**Aim of the task**
Reproduce the rows from the line containing "This screenshot has height=252, width=395." through the line containing "will click(107, 69).", copying each one verbatim and including both end lines.
begin Exercise input
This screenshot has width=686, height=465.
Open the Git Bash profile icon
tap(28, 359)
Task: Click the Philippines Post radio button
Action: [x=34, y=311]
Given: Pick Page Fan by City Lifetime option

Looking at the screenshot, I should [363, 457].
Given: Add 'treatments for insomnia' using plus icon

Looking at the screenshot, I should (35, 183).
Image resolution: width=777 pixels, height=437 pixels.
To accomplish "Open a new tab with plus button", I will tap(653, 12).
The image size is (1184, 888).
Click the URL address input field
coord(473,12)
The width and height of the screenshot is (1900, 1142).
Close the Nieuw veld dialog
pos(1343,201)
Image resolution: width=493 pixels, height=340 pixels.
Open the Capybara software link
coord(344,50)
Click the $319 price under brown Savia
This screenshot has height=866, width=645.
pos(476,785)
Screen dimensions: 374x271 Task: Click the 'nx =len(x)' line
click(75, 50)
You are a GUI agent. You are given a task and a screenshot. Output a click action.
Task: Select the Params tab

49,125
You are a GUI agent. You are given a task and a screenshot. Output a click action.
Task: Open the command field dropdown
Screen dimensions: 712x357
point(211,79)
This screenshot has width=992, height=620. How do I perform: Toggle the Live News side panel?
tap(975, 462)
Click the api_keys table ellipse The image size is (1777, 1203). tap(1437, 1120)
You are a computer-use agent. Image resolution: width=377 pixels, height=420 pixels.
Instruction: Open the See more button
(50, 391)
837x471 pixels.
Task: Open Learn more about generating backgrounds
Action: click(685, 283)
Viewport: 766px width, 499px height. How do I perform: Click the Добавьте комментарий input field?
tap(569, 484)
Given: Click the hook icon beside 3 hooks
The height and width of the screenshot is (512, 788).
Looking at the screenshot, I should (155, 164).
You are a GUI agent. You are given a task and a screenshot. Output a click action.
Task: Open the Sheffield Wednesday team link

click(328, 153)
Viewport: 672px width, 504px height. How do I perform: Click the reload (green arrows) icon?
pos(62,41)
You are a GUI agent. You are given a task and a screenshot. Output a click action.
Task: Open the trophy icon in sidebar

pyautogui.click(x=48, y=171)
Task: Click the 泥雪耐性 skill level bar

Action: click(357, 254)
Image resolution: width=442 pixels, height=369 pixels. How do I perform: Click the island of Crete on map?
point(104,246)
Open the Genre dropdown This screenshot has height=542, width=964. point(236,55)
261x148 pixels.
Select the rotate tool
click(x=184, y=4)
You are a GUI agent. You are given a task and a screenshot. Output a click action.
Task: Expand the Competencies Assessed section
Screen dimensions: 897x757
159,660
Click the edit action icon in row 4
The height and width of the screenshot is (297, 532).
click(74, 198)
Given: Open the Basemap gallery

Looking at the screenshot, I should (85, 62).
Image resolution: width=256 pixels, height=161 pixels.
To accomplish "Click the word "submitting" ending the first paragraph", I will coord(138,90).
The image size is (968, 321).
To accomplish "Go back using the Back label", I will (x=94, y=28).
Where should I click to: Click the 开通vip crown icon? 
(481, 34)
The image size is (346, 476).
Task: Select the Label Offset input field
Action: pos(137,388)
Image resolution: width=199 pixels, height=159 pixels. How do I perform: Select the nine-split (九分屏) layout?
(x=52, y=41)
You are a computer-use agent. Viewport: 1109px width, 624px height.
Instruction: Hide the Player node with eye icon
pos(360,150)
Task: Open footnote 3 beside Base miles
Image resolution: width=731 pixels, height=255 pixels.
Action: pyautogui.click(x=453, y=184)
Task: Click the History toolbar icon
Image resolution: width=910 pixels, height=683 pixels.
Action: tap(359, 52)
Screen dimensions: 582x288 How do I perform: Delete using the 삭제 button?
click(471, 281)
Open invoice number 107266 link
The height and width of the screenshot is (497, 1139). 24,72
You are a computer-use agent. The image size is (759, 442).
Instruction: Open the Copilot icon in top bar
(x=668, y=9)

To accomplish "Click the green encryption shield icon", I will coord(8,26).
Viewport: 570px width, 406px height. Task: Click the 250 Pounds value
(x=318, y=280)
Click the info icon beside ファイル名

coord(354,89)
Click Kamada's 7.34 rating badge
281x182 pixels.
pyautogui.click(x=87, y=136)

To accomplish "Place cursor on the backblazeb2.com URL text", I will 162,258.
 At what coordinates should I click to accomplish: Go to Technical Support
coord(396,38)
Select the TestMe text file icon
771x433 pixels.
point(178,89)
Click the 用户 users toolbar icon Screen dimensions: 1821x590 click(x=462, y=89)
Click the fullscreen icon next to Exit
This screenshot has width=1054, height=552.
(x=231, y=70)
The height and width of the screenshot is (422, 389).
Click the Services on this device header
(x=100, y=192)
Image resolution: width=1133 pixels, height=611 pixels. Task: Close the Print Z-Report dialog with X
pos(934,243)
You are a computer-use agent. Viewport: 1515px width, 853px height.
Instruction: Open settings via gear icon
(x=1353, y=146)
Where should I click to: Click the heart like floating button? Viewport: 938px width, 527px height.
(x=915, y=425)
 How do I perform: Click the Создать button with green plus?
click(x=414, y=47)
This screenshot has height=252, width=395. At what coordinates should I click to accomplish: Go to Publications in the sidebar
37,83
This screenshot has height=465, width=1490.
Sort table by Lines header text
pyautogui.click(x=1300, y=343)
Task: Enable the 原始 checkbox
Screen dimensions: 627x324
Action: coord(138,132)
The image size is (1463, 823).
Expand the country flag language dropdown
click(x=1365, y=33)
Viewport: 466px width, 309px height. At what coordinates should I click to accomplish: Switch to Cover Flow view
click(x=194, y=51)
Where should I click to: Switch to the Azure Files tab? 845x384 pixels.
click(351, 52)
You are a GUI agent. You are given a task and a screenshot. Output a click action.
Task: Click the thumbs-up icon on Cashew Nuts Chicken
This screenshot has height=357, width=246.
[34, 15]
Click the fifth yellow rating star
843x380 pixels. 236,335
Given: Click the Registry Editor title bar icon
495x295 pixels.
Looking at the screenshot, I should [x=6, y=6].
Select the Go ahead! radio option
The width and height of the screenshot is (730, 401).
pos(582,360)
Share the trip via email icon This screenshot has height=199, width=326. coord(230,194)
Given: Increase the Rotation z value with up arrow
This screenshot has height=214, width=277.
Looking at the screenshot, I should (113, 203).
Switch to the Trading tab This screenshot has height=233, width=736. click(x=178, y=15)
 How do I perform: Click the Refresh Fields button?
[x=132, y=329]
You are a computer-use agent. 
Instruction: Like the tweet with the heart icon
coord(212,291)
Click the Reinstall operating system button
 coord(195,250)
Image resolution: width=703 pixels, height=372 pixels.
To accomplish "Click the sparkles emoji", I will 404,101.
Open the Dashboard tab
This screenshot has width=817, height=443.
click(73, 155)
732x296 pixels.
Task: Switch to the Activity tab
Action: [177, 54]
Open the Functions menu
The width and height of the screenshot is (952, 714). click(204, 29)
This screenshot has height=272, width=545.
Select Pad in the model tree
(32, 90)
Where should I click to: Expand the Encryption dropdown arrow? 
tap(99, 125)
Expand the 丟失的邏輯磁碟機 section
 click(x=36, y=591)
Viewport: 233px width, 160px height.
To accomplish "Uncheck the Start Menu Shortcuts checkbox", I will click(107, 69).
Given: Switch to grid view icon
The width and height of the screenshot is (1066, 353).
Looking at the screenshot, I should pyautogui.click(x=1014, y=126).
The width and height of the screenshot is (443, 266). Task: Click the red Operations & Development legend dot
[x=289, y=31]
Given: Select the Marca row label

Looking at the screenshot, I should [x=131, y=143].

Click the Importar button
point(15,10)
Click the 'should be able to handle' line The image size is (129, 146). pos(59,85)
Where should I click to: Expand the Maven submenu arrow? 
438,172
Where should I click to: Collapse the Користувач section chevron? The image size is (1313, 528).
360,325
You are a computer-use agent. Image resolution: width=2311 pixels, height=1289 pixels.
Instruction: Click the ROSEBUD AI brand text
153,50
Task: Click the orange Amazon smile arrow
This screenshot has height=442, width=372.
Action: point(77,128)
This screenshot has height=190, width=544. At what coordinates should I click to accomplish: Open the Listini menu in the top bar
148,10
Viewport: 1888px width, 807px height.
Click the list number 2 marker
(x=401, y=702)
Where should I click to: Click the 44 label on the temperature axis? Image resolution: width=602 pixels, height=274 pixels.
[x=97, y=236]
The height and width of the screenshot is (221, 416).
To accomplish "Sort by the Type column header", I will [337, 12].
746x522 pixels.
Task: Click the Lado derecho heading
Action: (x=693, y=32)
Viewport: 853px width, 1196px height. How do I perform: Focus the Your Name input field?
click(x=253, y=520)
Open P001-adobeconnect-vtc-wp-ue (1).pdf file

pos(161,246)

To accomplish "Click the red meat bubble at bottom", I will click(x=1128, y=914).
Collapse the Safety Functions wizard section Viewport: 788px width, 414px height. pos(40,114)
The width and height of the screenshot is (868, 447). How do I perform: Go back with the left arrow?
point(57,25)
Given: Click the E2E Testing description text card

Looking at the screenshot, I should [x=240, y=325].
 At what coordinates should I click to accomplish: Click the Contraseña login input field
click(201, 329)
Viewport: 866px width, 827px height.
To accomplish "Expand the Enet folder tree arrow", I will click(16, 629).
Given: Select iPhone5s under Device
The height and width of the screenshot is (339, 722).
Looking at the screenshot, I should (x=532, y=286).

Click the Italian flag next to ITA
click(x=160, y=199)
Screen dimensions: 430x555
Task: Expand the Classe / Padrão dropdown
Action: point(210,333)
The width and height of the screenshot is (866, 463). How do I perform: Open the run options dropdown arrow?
end Exercise input
**Exercise output**
This screenshot has height=252, width=395. At what coordinates should I click to accomplish: Go to Publications in the sidebar
37,83
This screenshot has height=465, width=1490.
Sort table by Lines header text
pyautogui.click(x=1300, y=343)
Task: Enable the 原始 checkbox
Screen dimensions: 627x324
Action: coord(138,132)
The image size is (1463, 823).
Expand the country flag language dropdown
click(x=1365, y=33)
Viewport: 466px width, 309px height. At what coordinates should I click to accomplish: Switch to Cover Flow view
click(x=194, y=51)
Where should I click to: Switch to the Azure Files tab? 845x384 pixels.
click(351, 52)
You are a GUI agent. You are given a task and a screenshot. Output a click action.
Task: Click the thumbs-up icon on Cashew Nuts Chicken
This screenshot has height=357, width=246.
[34, 15]
Click the fifth yellow rating star
843x380 pixels. 236,335
Given: Click the Registry Editor title bar icon
495x295 pixels.
Looking at the screenshot, I should [x=6, y=6].
Select the Go ahead! radio option
The width and height of the screenshot is (730, 401).
pos(582,360)
Share the trip via email icon This screenshot has height=199, width=326. coord(230,194)
Given: Increase the Rotation z value with up arrow
This screenshot has height=214, width=277.
Looking at the screenshot, I should (113, 203).
Switch to the Trading tab This screenshot has height=233, width=736. click(x=178, y=15)
 How do I perform: Click the Refresh Fields button?
[x=132, y=329]
You are a computer-use agent. 
Instruction: Like the tweet with the heart icon
coord(212,291)
Click the Reinstall operating system button
 coord(195,250)
Image resolution: width=703 pixels, height=372 pixels.
To accomplish "Click the sparkles emoji", I will 404,101.
Open the Dashboard tab
This screenshot has width=817, height=443.
click(73, 155)
732x296 pixels.
Task: Switch to the Activity tab
Action: [177, 54]
Open the Functions menu
The width and height of the screenshot is (952, 714). click(204, 29)
This screenshot has height=272, width=545.
Select Pad in the model tree
(32, 90)
Where should I click to: Expand the Encryption dropdown arrow? 
tap(99, 125)
Expand the 丟失的邏輯磁碟機 section
 click(x=36, y=591)
Viewport: 233px width, 160px height.
To accomplish "Uncheck the Start Menu Shortcuts checkbox", I will click(107, 69).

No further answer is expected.